Exercise description: Copy word for word the lines that begin with the line containing "Click the padlock lock-screen icon" and end with the line containing "Action: [x=212, y=556]", including both of those lines. Leave the pictures out of your copy.
═══ Records supplied ═══
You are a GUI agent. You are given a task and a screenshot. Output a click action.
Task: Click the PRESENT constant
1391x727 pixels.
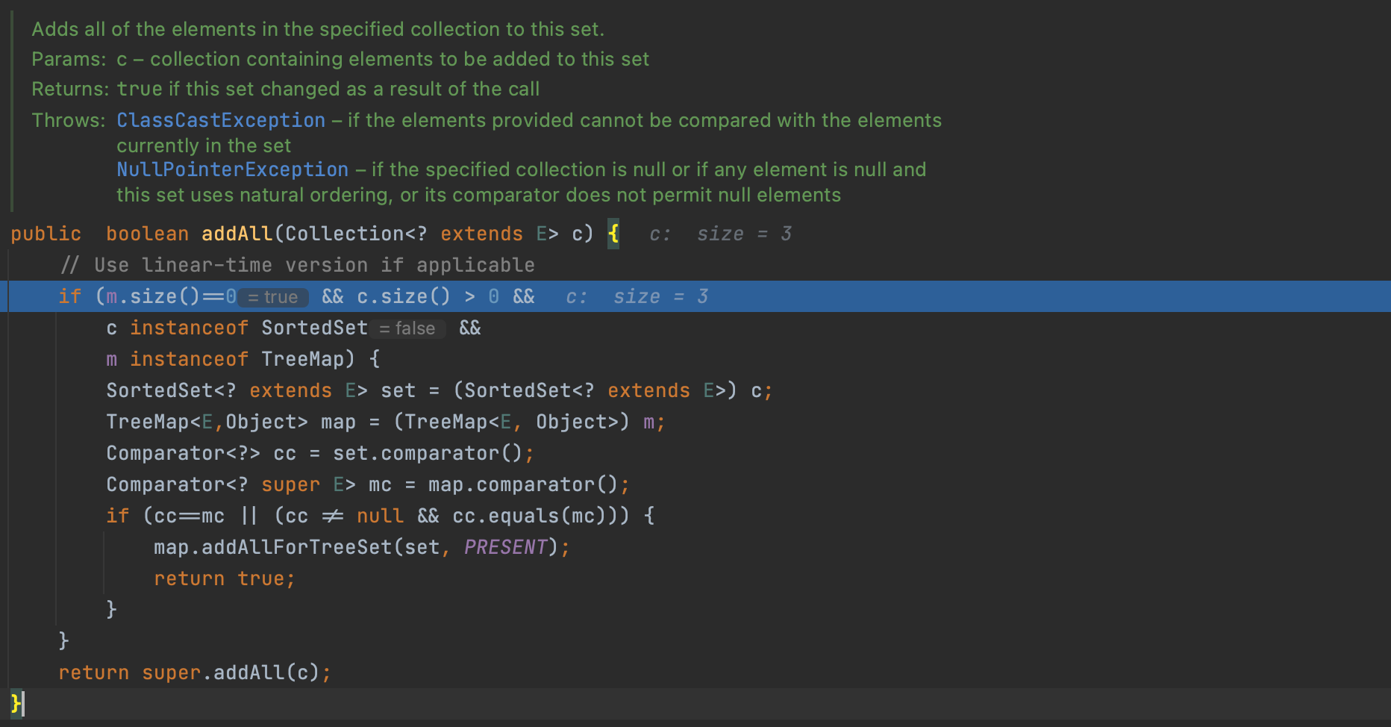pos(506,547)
═══
═══ Records supplied ═══
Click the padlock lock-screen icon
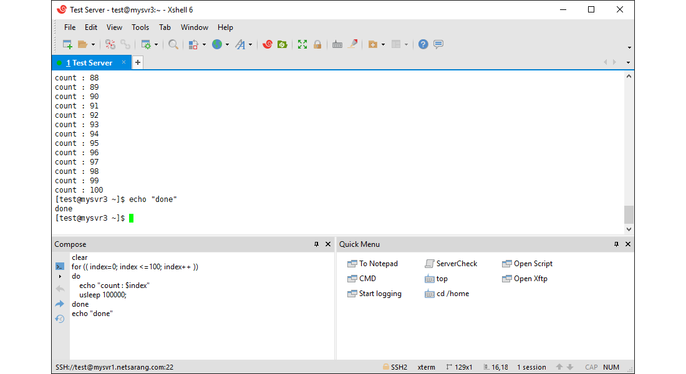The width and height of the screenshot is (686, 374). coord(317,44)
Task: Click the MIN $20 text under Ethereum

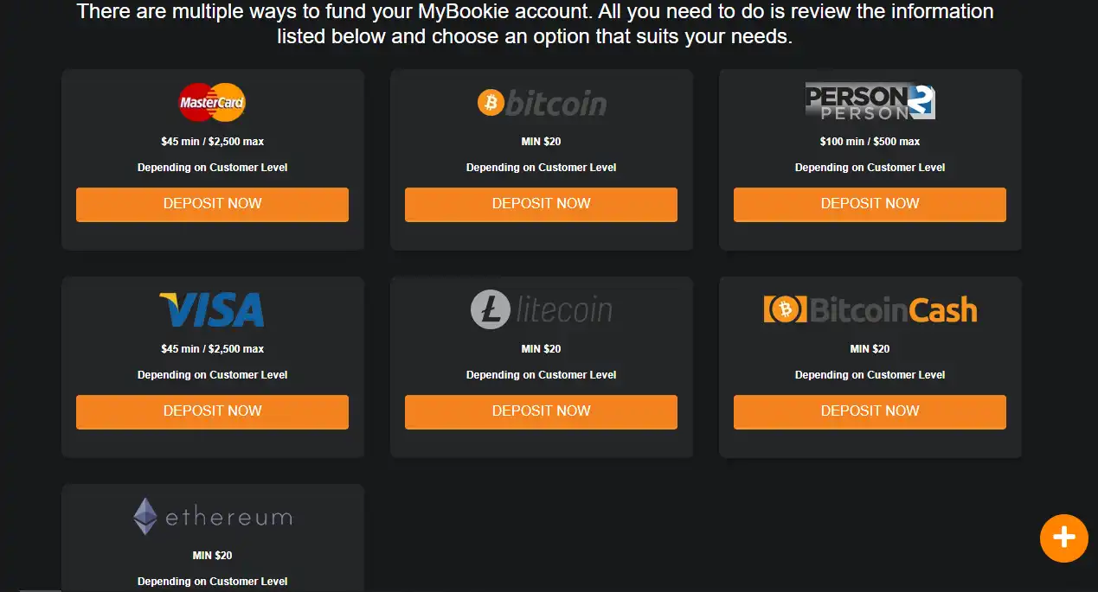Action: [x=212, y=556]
═══
═══ Records supplied ═══
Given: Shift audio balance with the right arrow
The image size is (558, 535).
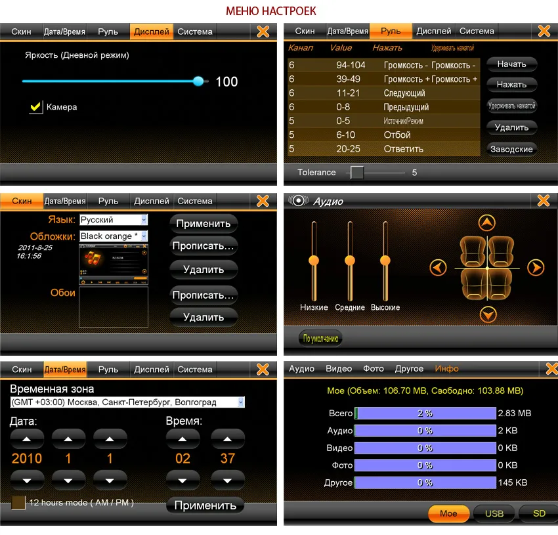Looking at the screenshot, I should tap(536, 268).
═══
Written response:
Click the padlock lock-screen icon
The width and height of the screenshot is (686, 374). coord(317,44)
Task: Click the MIN $20 text under Ethereum

Action: [x=212, y=556]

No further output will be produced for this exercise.